They are not (Queen) Victorian. They are not Queenslanders. Nor from New South Wales.

They are Minjambuta (Vic), Yolgnu (NT), Warki (SA), Laia (QLD), Kulin (Vic again) and countless other indigenous nations from all the anglicised states and territories we newcomers have divided this country into willynilly.

They need to be mentioned in the constitution because they are NOT like us – they have their own histories that do not include crowned heads of Europe, the fall of Rome and Captain Cook “discovering” Australia. We are only beginning to understand, respect and appreciate the first Australians, even though they have always lived amongst us. And until we know who they are, until we RECOGNISE them for who they are, how can we reconcile with them in any real sense? We ignore them as we ignore the constitution.

**Task requirements**
1. How would you put the sentence "We ignore them as we ignore the constitution." from the passage on indigenous nations and the constitution into Spanish?
2. Copy the passage on indigenous nations and the constitution word for word, from "They need to" up to and including "ignore the constitution.".

**Record extracts**

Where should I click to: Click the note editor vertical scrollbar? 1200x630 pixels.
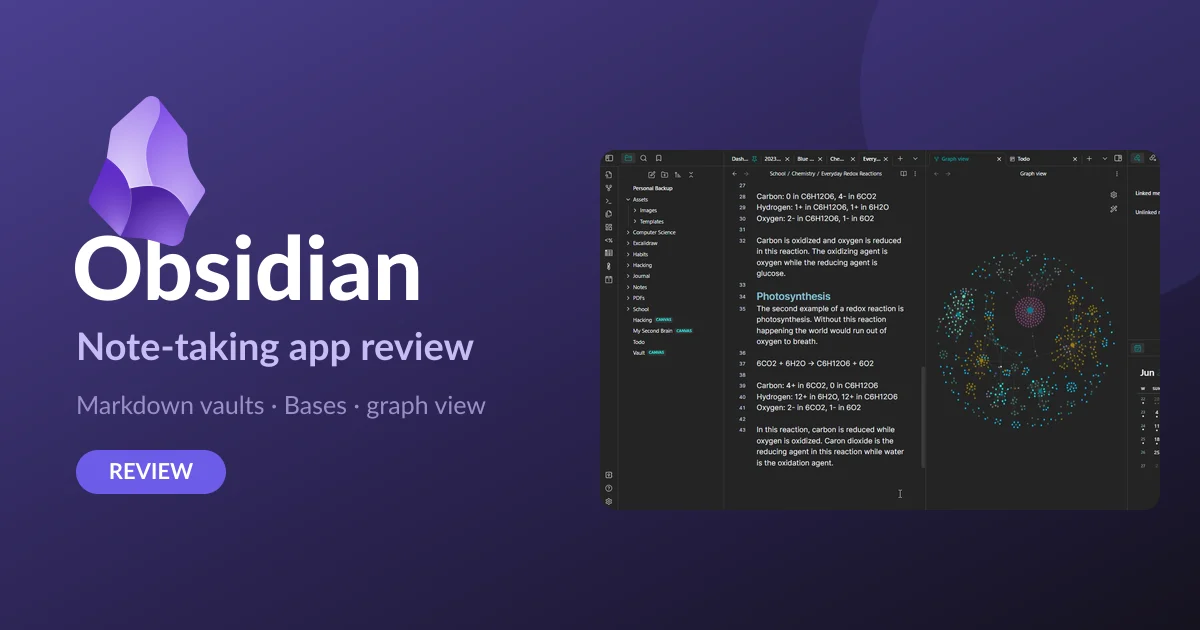click(922, 417)
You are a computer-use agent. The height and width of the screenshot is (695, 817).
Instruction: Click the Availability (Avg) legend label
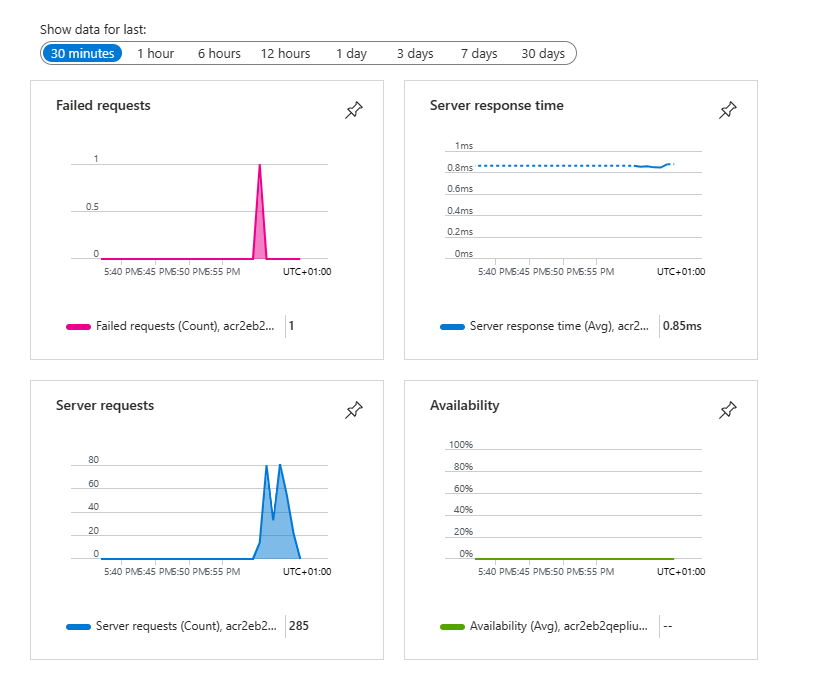[x=559, y=626]
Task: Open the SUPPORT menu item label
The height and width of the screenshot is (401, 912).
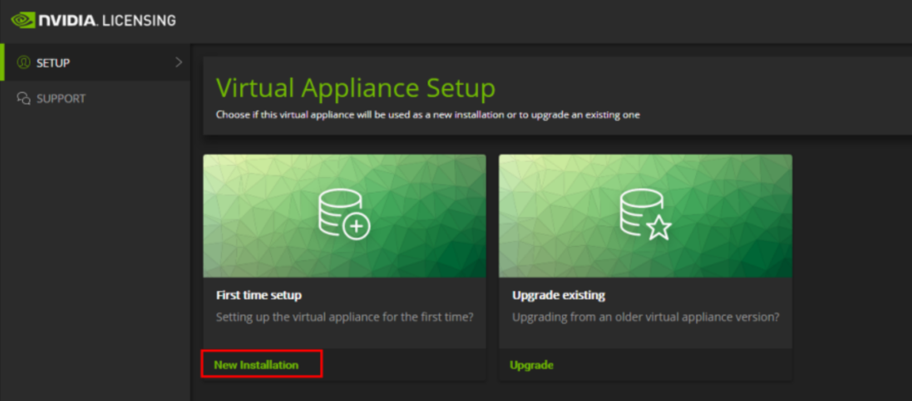Action: (x=61, y=99)
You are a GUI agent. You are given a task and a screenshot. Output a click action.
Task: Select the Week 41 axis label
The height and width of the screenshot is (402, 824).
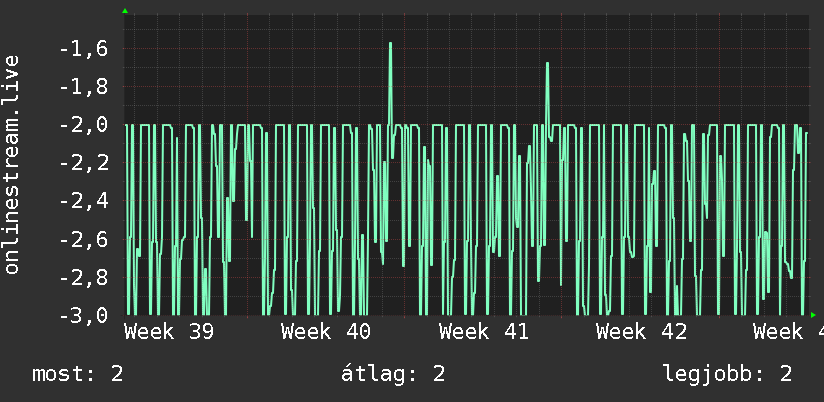click(x=483, y=332)
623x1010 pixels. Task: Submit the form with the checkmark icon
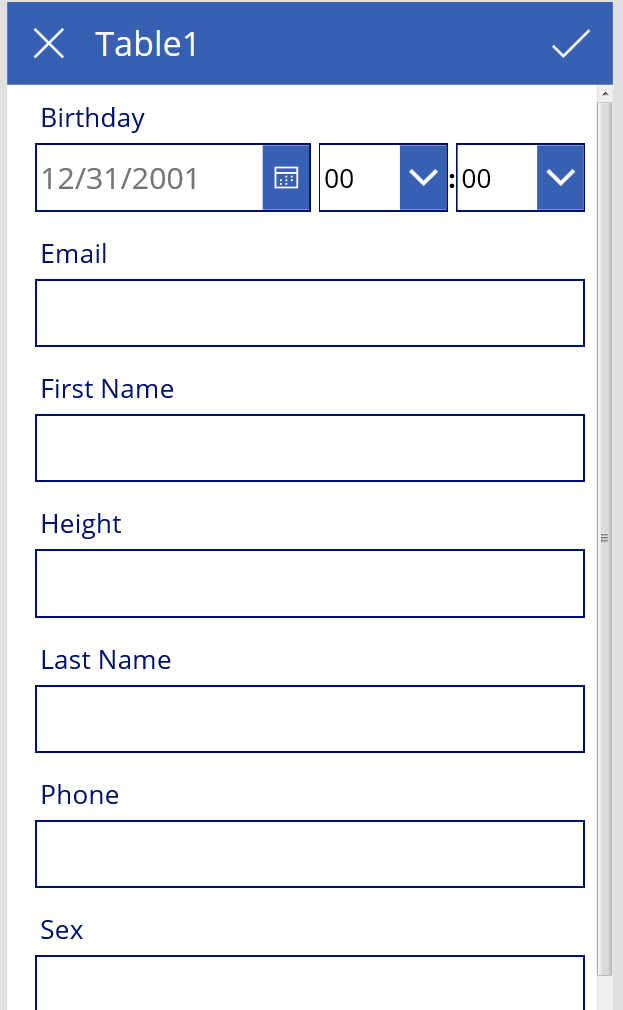(571, 44)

**Answers for this exercise**
1. Los ignoramos como ignoramos la constitución.

2.
They need to be mentioned in the constitution because they are NOT like us – they have their own histories that do not include crowned heads of Europe, the fall of Rome and Captain Cook “discovering” Australia. We are only beginning to understand, respect and appreciate the first Australians, even though they have always lived amongst us. And until we know who they are, until we RECOGNISE them for who they are, how can we reconcile with them in any real sense? We ignore them as we ignore the constitution.